Корней Иванович Чуковский писал мне, что я должен немедленно приехать, что есть интересная работа в издательстве Всемирной литературы и что в Москве, по пути в Петроград, мне надо повидаться с Алексеем Максимовичем, который, наверное, использует меня как редактора или переводчика.
По указанному адресу я разыскал Алексея Максимовичи в Москве. Наезжая в Москву, он жил где-то в районе Лубянки. Помню плохо освещенную переднюю, заставленную вещами, большую полутемную столовую, тоже загроможденную неуклюжей мебелью. Горький был тут каким-то посторонним человеком. Он постарел, стал будто выше и сутулистее.
Он узнал меня, принял приветливо, и мое смущенно сразу прошло. К сожалению, Алексею Максимовичу надо было уходить. Мы вышли вместе и — уже в сумерках — шли какими-то тихими проулками. Москва была вся в снежных сугробах, в тишине предвесеннего вечера.
На углу мы остановились. Автомобиль застрял в сугробе, и небольшая группа рабочих вместе с шофером дружно и весело раскачивали машину. «Раз! Раз! Еще раз!»— кричали они нараспев, и голоса звучали по-особому звонко, как это бывает в хрустальном воздухе ранней весны.
Горький говорил о чем-то ворчливым, глуховатым баском, сердитый и недовольный… И вдруг остановился, всмотрелся и совсем неожиданно стал кричать, как шофер и рабочие: «Раз! Раз!» Он совершенно преобразился. Лицо стало оживленное, молодое, он весь потянулся вперед, еще секунда, и он бросился бы к машине и уперся бы плечом в кузов… Но в это время с последним ликующим криком машина рванулась и выскочила из сугроба.
Все это произошло буквально в одно мгновение. Мы двинулись дальше. Я был ошеломлен этой сценой. Горький открылся мне какой-то другой своей замечательной стороной, был поистине прекрасен в эту минуту. А он стал говорить, словно оправдывая свое увлечение, о том, как прекрасна всякая живая работа и как умеет весело работать наш народ. Не помню слов. Помню, что речь шла об эстетике живого труда, об артистизме мастерства.
Мы расстались. Я уходил под впечатлением этой сцены, припоминая слова Горького, и что-то смутно вставало в моей памяти. Что-то такое уже было раз в моей жизни, и это как-то связано с Горьким. И вдруг с удивительной яркостью встала в памяти арена лондонского цирка, и мастера лесорубы из Канады, и восхищение красотой их работы, Горький с Лениным в верхних рядах.

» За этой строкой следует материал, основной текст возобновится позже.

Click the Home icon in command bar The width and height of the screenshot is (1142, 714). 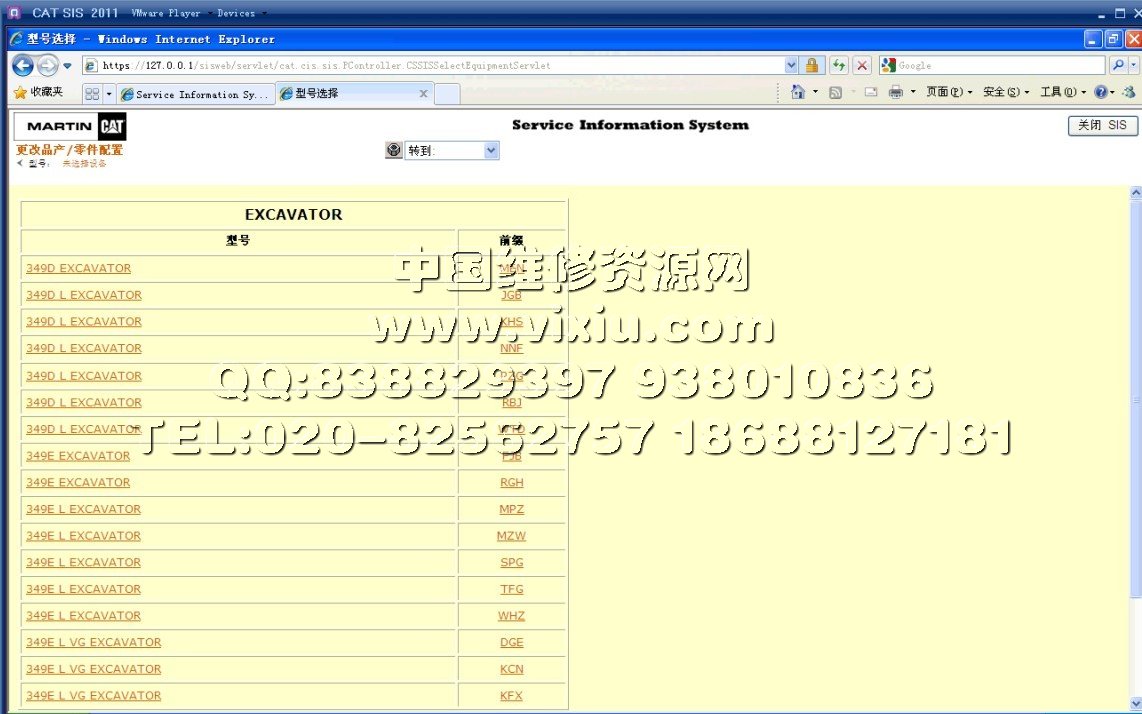click(x=797, y=92)
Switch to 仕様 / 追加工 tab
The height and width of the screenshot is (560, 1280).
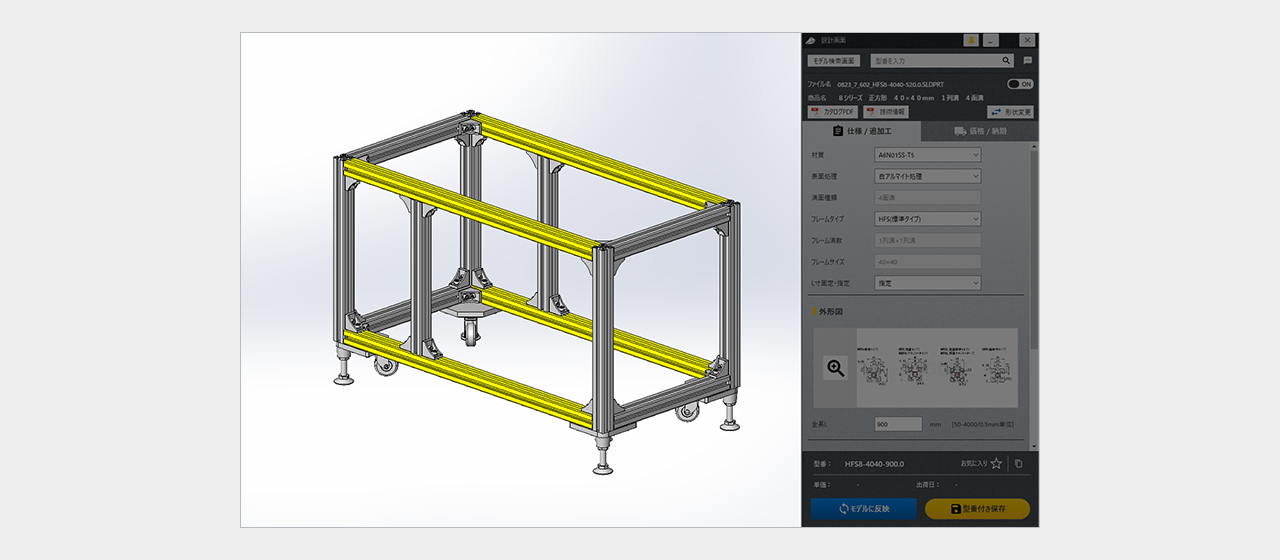[x=861, y=131]
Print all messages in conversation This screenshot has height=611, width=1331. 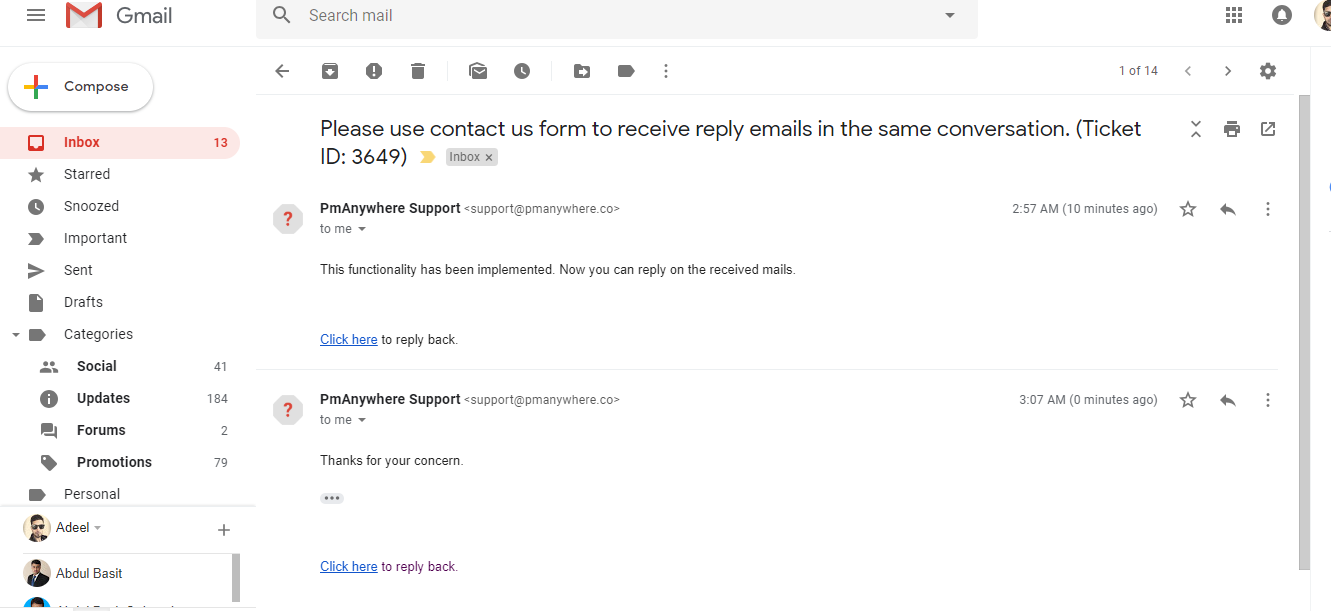tap(1232, 129)
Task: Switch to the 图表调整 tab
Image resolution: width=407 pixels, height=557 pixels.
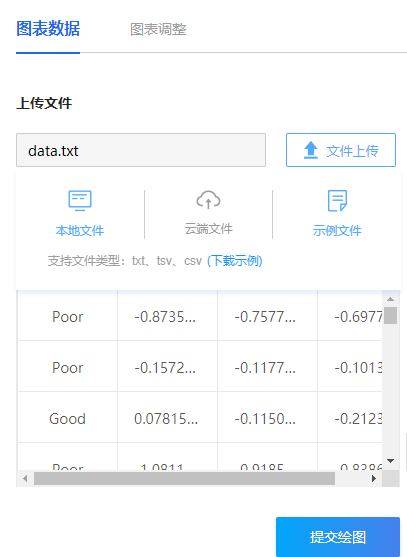Action: 158,29
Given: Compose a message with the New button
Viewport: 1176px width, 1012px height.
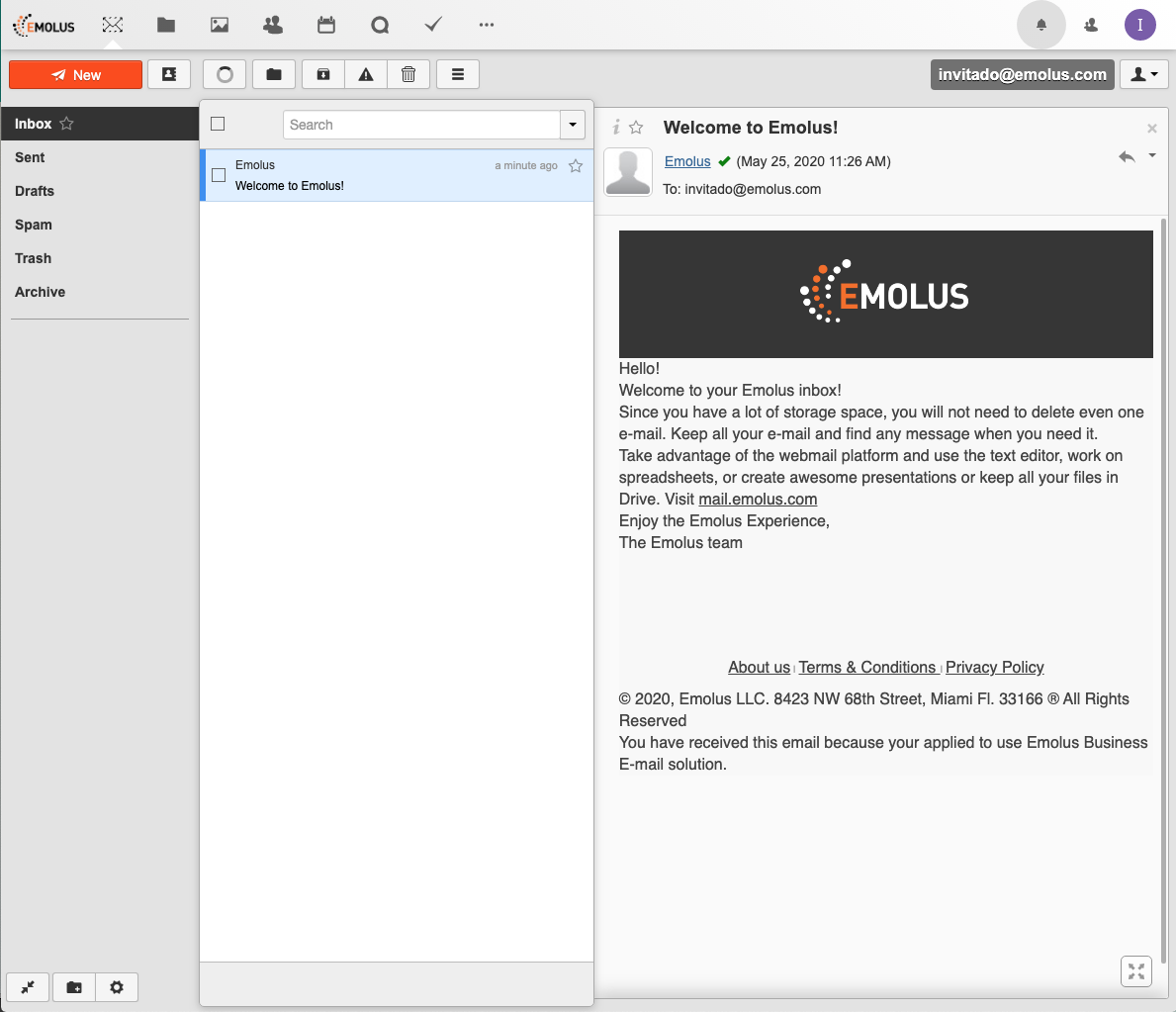Looking at the screenshot, I should pos(75,74).
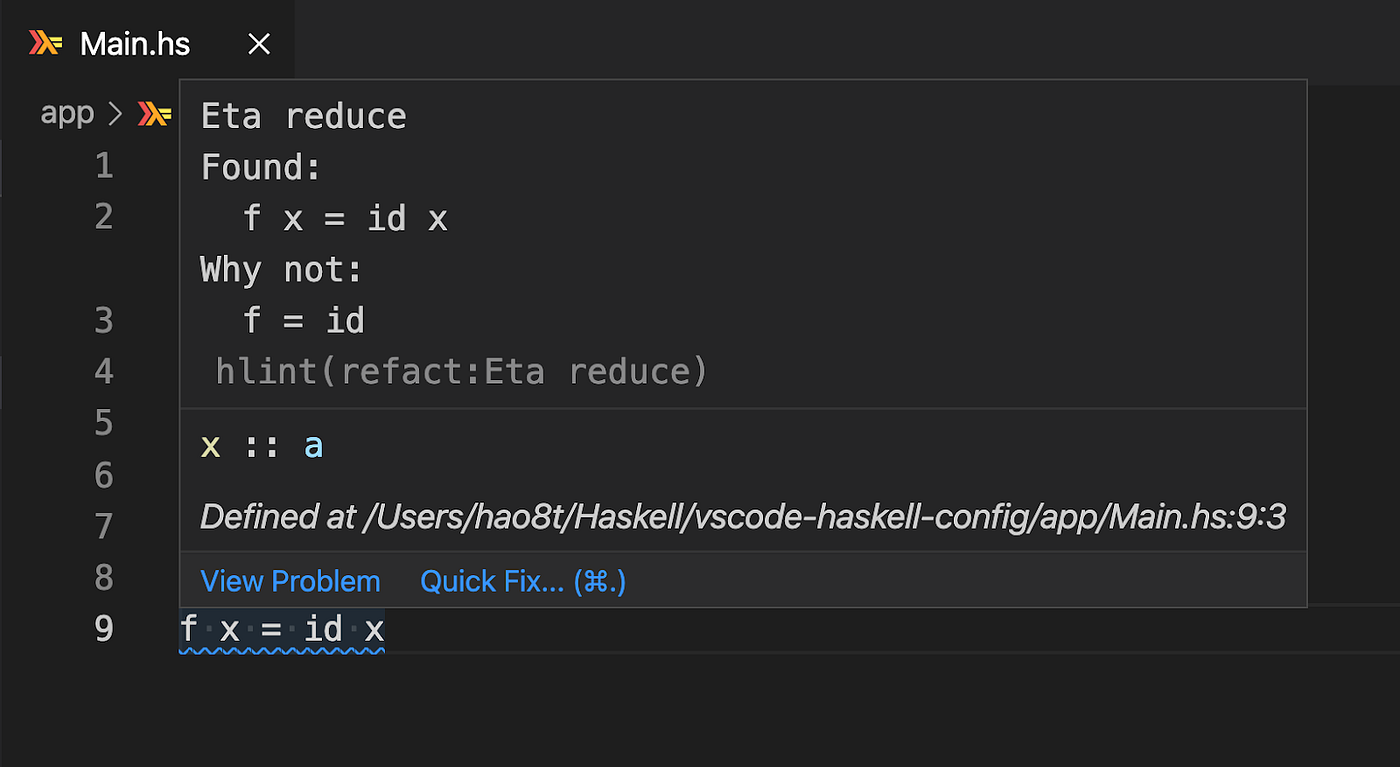Click the empty editor area below line 9
1400x767 pixels.
(700, 710)
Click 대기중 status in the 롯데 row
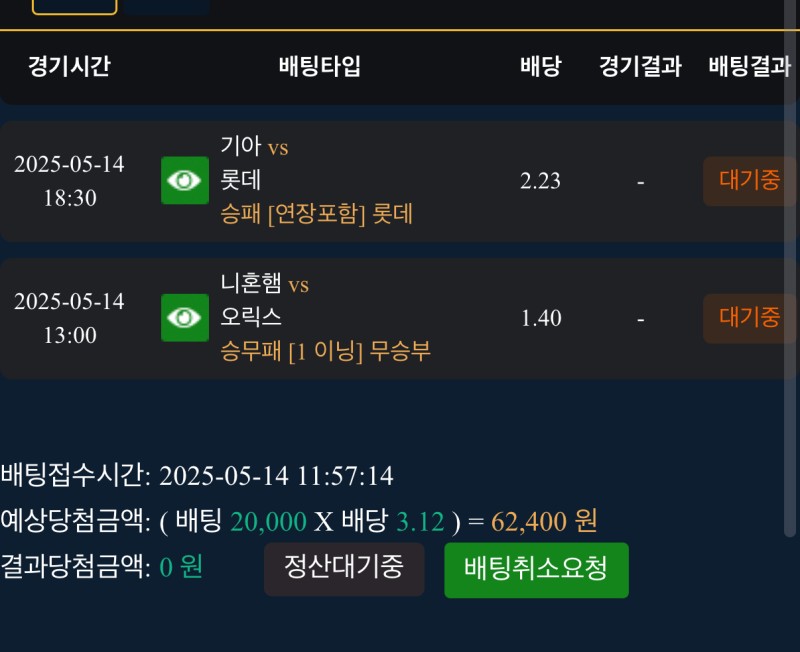 [x=749, y=181]
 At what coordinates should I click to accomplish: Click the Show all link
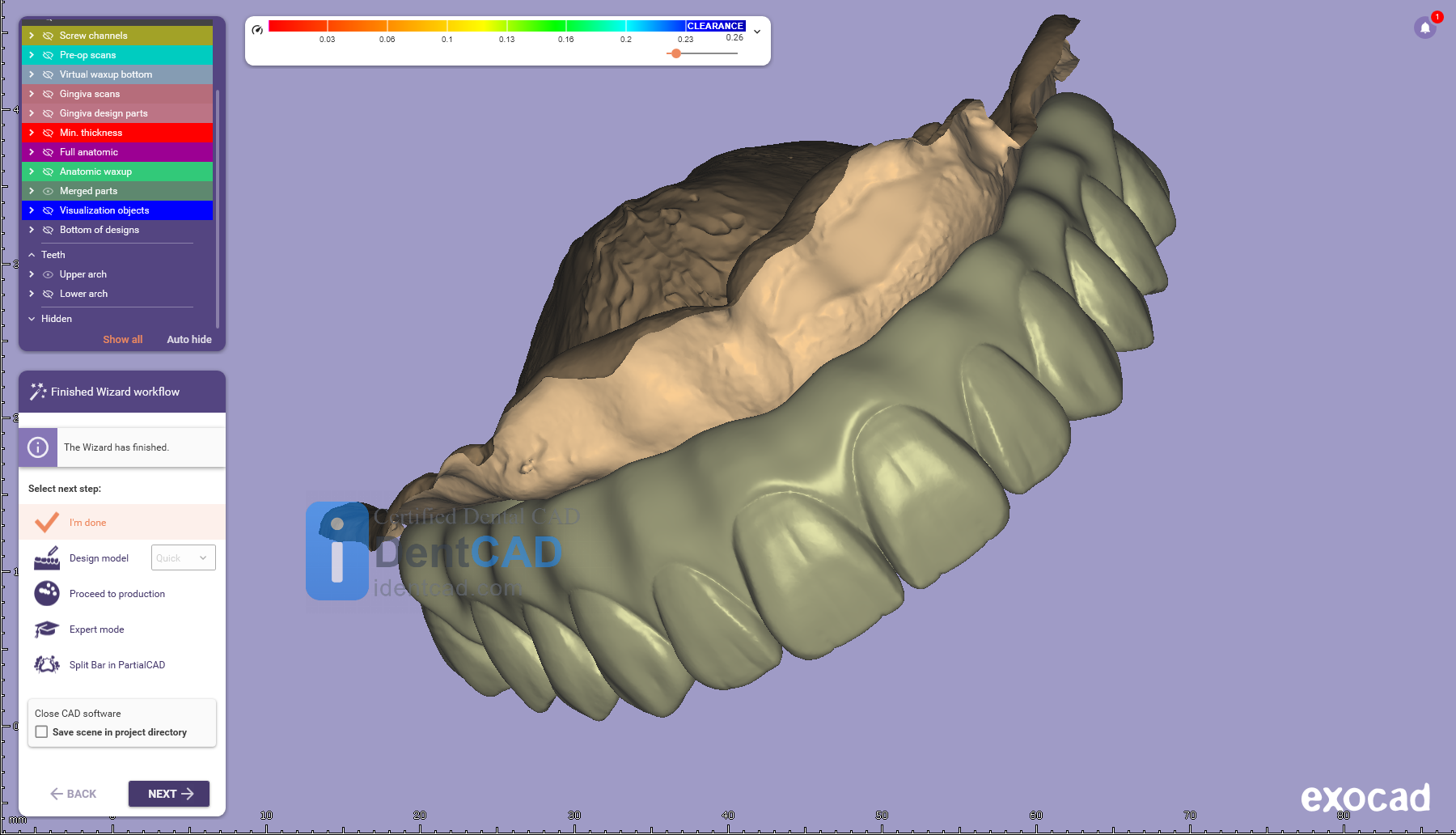click(x=122, y=340)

Я много раз писал впоследствии о Горьком, — писал и о том, как он любил культуру труда, мастерство, как пленяла его оживленная, разумная, веселая работа, как радовало его всякое проявление творческой энергии. И всегда предо мной была эта картина московского переулка, сугробы снега, веселые крики «Раз! Раз!» — и Горький, весь преобразившийся, захваченный энергией дружной работы…
ДЕМЬЯН БЕДНЫЙ
ШАРЖ КУКРЫНИКСЫ
Перед молодым поэтом Ефимом Придворовым сразу же, как только он выступил со своими первыми стихами в начале нынешнего века, широко открылись двери лучших по тому времени прогрессивных журналов. Его дарование было замечено. Критика определила в нем нового талантливого крестьянского поэта. Привлекали непосредственность и свежесть сельских образов.
Поэт и сам писал о себе в стихотворении «Сонет»:
В родных полях вечерний тихий звон,—
Я так любил ему внимать когда-то
В час, как лучи весеннего заката
Позолотят далекий небосклон…
Буржуазная критика собиралась благосклонно принять поэта, причесать «под скобку», одеть в зипун «а ля мюжик». Но произошло нечто неожиданное. Ни умильная тишь народнического уюта на страницах «Русского богатства», ни благопристойность меньшевистского дамского салона в «Современном мире» не пришлись по вкусу поэту. Ему тут было тесно и душно. Либеральное благолепие вызывало дерзкий смех.